§ EXERCISE DETAILS: In the data below, one line contains "At what coordinates should I click to accomplish: Open" and a later one contains "Given: Click the search magnifier icon". Print both, with every line between them, exactly and alone.

┌────────

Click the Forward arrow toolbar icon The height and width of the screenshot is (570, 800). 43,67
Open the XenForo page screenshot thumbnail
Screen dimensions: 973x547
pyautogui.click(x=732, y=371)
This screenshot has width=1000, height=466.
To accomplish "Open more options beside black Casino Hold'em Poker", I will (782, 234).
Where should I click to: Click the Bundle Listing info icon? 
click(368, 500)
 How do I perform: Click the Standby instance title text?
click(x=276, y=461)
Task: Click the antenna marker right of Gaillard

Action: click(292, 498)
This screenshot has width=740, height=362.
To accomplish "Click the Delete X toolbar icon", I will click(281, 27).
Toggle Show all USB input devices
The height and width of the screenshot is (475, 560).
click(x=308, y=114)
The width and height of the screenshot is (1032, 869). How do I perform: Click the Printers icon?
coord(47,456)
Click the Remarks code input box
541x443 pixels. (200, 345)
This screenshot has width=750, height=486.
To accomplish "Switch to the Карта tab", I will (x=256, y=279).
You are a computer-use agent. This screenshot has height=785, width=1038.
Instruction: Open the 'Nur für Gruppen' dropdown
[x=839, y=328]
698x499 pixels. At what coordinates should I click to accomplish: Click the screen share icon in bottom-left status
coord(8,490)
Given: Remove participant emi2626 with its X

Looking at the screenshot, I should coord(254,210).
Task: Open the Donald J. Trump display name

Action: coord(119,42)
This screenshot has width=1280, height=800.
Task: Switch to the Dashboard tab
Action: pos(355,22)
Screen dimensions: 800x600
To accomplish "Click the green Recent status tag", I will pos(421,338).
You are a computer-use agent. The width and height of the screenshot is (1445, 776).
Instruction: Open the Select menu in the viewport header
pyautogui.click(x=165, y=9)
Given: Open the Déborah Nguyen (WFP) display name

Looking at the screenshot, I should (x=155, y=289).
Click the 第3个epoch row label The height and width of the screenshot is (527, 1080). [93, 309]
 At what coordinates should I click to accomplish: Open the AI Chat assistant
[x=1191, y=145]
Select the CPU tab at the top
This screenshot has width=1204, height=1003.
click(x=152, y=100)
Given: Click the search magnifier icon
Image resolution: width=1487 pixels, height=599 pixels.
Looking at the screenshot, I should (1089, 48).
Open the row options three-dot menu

└────────

§ WRITTEN SOLUTION:
 At what coordinates should I click to accomplish: Open the AI Chat assistant
[x=1191, y=145]
Select the CPU tab at the top
This screenshot has width=1204, height=1003.
click(x=152, y=100)
Given: Click the search magnifier icon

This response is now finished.